Calculation Method of 12mis in the Automotive Industry?
3 Answers
In the automotive industry, 12mis refers to: the failure mode rate reflecting part durability (mid-term 12-month failure rate). A minor service at 10,000 kilometers includes engine oil and oil filter, as well as the three filters: oil filter, air filter, and fuel filter. At 20,000 kilometers, the service involves replacing the engine oil, oil filter, air filter, and cabin air filter, along with some routine inspections. Below is an introduction to car maintenance: 1. Introduction to car maintenance: Car maintenance refers to the preventive work of regularly inspecting, cleaning, supplying, lubricating, adjusting, or replacing certain parts of the car, also known as car servicing. 2. Scope of car maintenance: Modern car maintenance mainly includes the engine system (engine), transmission system, air conditioning system, cooling system, fuel system, power steering system, etc. 3. Purpose of car maintenance: The purpose of car maintenance is to keep the car clean and in good technical condition, eliminate potential hazards, prevent failures, slow down the deterioration process, and extend the service life.
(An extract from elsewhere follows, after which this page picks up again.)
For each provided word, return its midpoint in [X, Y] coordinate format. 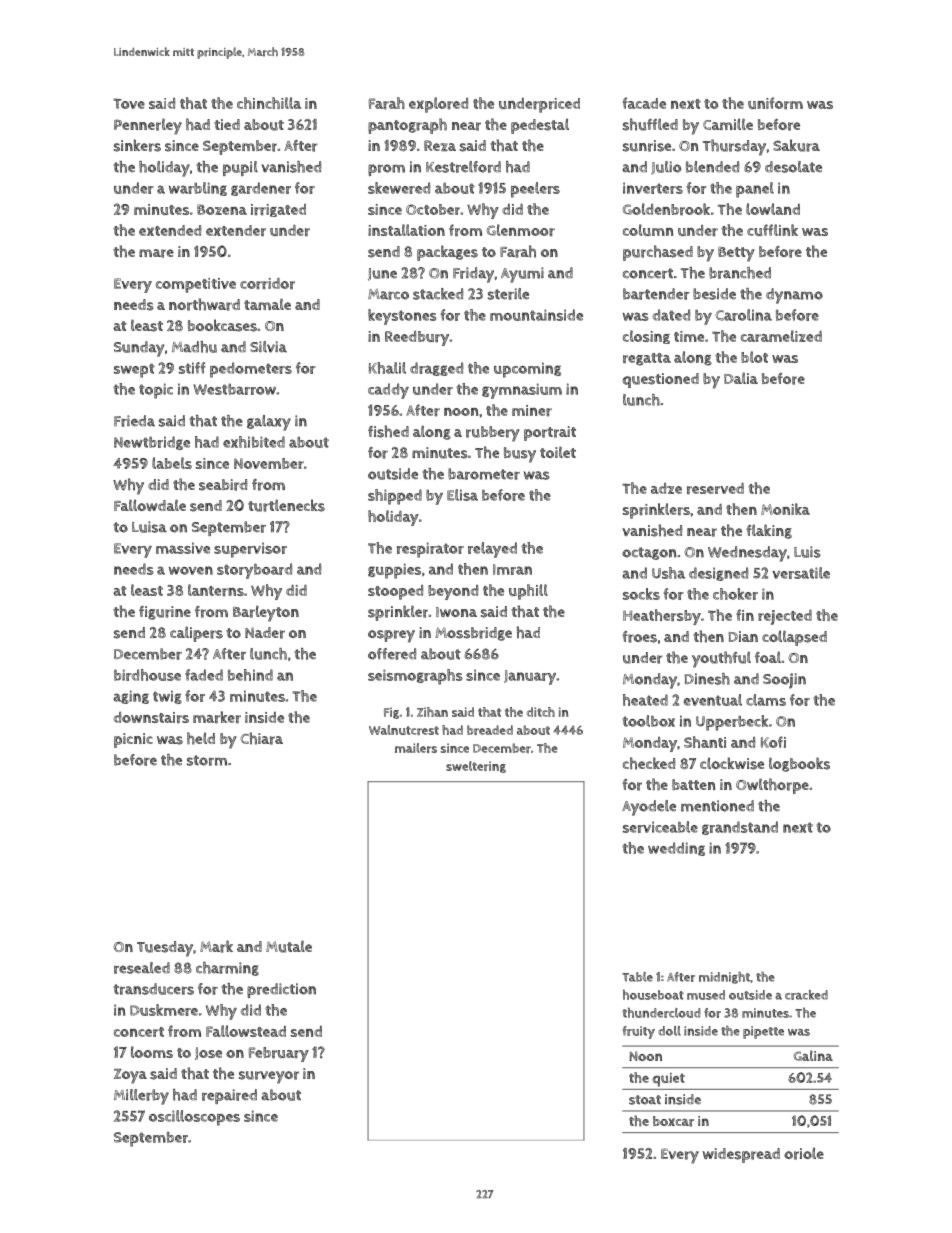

When I first started in car sales, I often calculated this 12-month inventory supply. It's actually not difficult - you just take the current number of vehicles in the parking lot, divide it by the average monthly sales, and multiply by 12 to get the result. For example, if there are 300 cars in inventory and the total sales over the past year were 1,200 vehicles (averaging 100 per month), then it's 3 multiplied by 12 equals 36 months of supply, indicating excessive inventory buildup. Our company uses this metric to determine whether we should offer discounts/promotions or reduce production. When the number is too high, it means cars aren't selling and we need to clear stock; when it's too low, we need to order more from manufacturers quickly. Customers often ask why there are promotions - the source is this calculation helping us get early warnings. Don't be intimidated by the numbers; the key is monitoring trend changes. In the highly competitive auto industry, maintaining a reasonable 6 to 9 month level is ideal to avoid tying up capital. In daily work, I adjust calculations by combining sales data with seasonal factors to make it more accurate for decision-making.
As someone who has worked in a factory, the 12-month inventory supply calculation in the automotive industry is quite important. The core formula is inventory divided by the monthly sales rate, then multiplied by 12. The monthly sales rate is typically obtained by dividing the total sales over the past 12 months by 12 to get the average. For example, with an inventory of 5,000 vehicles and an average monthly sales of 400 vehicles, the calculation would result in a 12.5-month supply. This helps adjust production line speed—for instance, slowing down the assembly pace if the value is high to avoid overstocking, or increasing overtime efforts if it's low to ensure dealers have vehicles to sell. Supply chain managers monitor this daily as it reflects supply-demand balance and directly impacts cost control. Automakers must plan precisely to avoid resource wastage.